What code do you like better?


label.setText(translations.getString(HELLO_MESSAGE, name, date,time));


label.setTest(translator.i18n("Hello Mr. {0}, today is {1} and you local time {2}", name, date, time));

The ultimate advantage of the second line is that all information is obvious. In the first sample it is not clear whether there are arguments for the string and if, which order is needed.

Additionally, this framework provides features for multi-lingual applications in environments where application should be presented in two (or more) languages at the same time e.g. for training purposes. 

Why do one need another I18N framework?

The standard way for I18N in Java is to write all messages which are to be translated into property files and all translations go into additional property files with the same property keys. In dependence to the language to be used another property file is loaded to change the message strings. For more information have a look at http://java.sun.com/docs/books/tutorial/i18n/index.html

One of the major issues is, that within the code the correct message syntax is not visible and the correct meaning is also not present to get an idea about the need to change this message.

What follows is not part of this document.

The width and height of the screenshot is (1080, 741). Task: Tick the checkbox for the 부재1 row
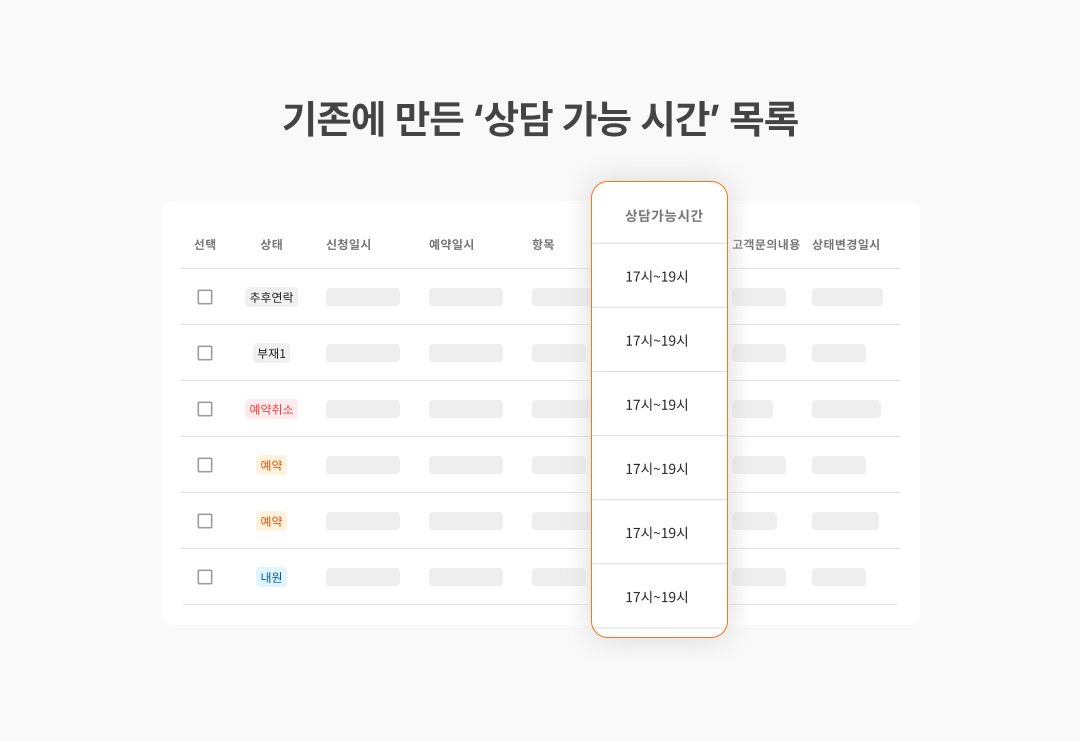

It's even more difficult if the Java MessageFormat is used to format parameters within this messages. Which parameter was at position one? What format?

The goal for this framework is to overcome this issue of unclean code. Additionally, a feature shall be included which gives the possibility to show an application in two or more languages at the same time e.g. for training courses in international environments.

General concepts of i18n4java

The idea of how to integrate such messages was borrowed from the C++ framework QT which is the base for KDE and a lot of successful, internationalized applications. For more information have a look to the QT Project site.

At first for I18N there are two major issues to be solved:

  1. Handling of localization information
  2. Formatting capabilities for translations where the order of parameters within a message string can be changed

Localization (L10N)

Due to Java's excellent L10N framework is the localization information handled within this. The main class for that is Locale.


On Dec 2nd 2013 I18n4Java was released. It is stable for production and was used for operating applications already which were to be internationalized (I18n). The API within the source brings a better understanding on what is shown in the application than the official approach via properties files.